Sarah Stewart (Dept. of Earth & Planetary Sciences)
In the standard model for planet formation, Earth accreted via a series of giant impacts and the terminal giant impact produced the Moon and fully melted the Earth. The Moon and Earth are identical in multiple isotope systems that show significant variations between most meteorite groups and planetary bodies. Thus, the simplest explanation for the isotopic similarity is that the Moon and Earth’s mantle have a common origin. In contrast, canonical giant impact simulations find that the lunar disk is predominantly (>60 wt%) composed of material originating from the impactor, which should have had a different isotopic signature. Complete post-impact isotopic equilibration by mixing between the molten Earth and the boiling proto-lunar disk has been proposed as a means to remove an initial compositional difference. However, recent measurements of multiple isotope systems in samples from the deep mantle demonstrate that the early Earth was not completely mixed and preserves chemical heterogeneities established during Earth’s accretion.
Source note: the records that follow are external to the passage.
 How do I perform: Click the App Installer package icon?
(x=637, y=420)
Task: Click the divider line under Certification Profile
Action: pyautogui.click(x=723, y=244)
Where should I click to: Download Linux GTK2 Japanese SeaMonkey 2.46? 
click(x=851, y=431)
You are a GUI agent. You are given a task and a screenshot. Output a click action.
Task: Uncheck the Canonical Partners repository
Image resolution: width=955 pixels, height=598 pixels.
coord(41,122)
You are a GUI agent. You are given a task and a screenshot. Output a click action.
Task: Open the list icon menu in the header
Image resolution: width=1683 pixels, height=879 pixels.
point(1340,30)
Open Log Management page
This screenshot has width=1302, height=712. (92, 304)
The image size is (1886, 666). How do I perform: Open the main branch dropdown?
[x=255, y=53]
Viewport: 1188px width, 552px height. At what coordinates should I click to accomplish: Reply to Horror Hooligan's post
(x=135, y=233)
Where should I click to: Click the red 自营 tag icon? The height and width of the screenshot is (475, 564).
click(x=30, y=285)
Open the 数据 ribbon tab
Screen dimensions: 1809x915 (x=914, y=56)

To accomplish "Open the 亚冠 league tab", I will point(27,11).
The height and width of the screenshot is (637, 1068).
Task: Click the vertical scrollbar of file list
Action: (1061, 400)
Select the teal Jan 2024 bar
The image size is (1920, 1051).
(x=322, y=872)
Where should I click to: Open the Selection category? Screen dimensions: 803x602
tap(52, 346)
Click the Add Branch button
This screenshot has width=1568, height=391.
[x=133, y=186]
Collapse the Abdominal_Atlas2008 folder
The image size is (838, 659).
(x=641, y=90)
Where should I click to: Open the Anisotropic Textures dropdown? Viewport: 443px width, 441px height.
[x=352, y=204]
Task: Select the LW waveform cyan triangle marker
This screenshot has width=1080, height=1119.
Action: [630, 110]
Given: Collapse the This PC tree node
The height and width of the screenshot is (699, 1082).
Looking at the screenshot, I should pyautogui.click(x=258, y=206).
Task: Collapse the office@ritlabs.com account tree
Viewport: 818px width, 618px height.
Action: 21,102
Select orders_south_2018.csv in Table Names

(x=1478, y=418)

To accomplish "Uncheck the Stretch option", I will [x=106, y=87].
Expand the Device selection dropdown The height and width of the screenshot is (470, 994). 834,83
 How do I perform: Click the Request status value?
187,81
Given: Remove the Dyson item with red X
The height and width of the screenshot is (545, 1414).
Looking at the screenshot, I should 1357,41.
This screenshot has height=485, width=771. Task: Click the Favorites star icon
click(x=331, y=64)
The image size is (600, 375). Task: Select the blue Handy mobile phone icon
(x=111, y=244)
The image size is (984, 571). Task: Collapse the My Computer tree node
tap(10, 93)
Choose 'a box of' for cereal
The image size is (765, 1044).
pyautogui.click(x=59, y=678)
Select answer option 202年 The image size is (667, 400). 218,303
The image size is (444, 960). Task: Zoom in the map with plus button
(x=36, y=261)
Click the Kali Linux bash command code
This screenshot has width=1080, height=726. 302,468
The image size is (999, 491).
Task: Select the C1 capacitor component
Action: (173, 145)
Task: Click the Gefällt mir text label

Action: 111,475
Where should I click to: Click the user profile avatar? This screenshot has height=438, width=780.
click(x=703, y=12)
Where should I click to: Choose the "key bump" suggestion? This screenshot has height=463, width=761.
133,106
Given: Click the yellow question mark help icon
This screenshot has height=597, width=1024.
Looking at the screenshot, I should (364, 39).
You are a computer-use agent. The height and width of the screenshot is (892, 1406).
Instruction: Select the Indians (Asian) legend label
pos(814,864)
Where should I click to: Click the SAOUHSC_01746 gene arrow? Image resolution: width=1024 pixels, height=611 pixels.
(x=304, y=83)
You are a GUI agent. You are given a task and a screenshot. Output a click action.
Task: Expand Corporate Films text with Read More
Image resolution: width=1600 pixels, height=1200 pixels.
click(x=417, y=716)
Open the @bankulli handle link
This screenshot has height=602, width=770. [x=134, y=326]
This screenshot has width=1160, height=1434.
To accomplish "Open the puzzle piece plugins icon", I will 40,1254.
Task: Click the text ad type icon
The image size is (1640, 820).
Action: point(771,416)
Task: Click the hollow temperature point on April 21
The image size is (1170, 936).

Previous Moon-formation studies assumed that the angular momentum after the impact was similar to present day, but N-body simulations of the growth of Earth-mass planets typically find higher spin rates at the end of accretion. I will present a new model for the origin of the Earth–Moon system. A late giant impact onto a fast-spinning proto-Earth can produce a disk that is massive enough to form the Moon and composed primarily of material from Earth, but the system would have had more angular momentum than today. Subsequently, the excess angular momentum can be lost during tidal evolution of the Moon via a resonance between Earth’s orbital period and the period of precession of the Moon’s perigee. The impact energy is primarily deposited in the impacted hemisphere, and the mantle of the post-impact Earth is stably stratified, which would inhibit immediate deep convective mixing. Hence, the Moon-forming impact need not destroy pre-existing chemical heterogeneities in the deep mantle of the proto-Earth. Finally, I will discuss ways to test the new Moon formation model.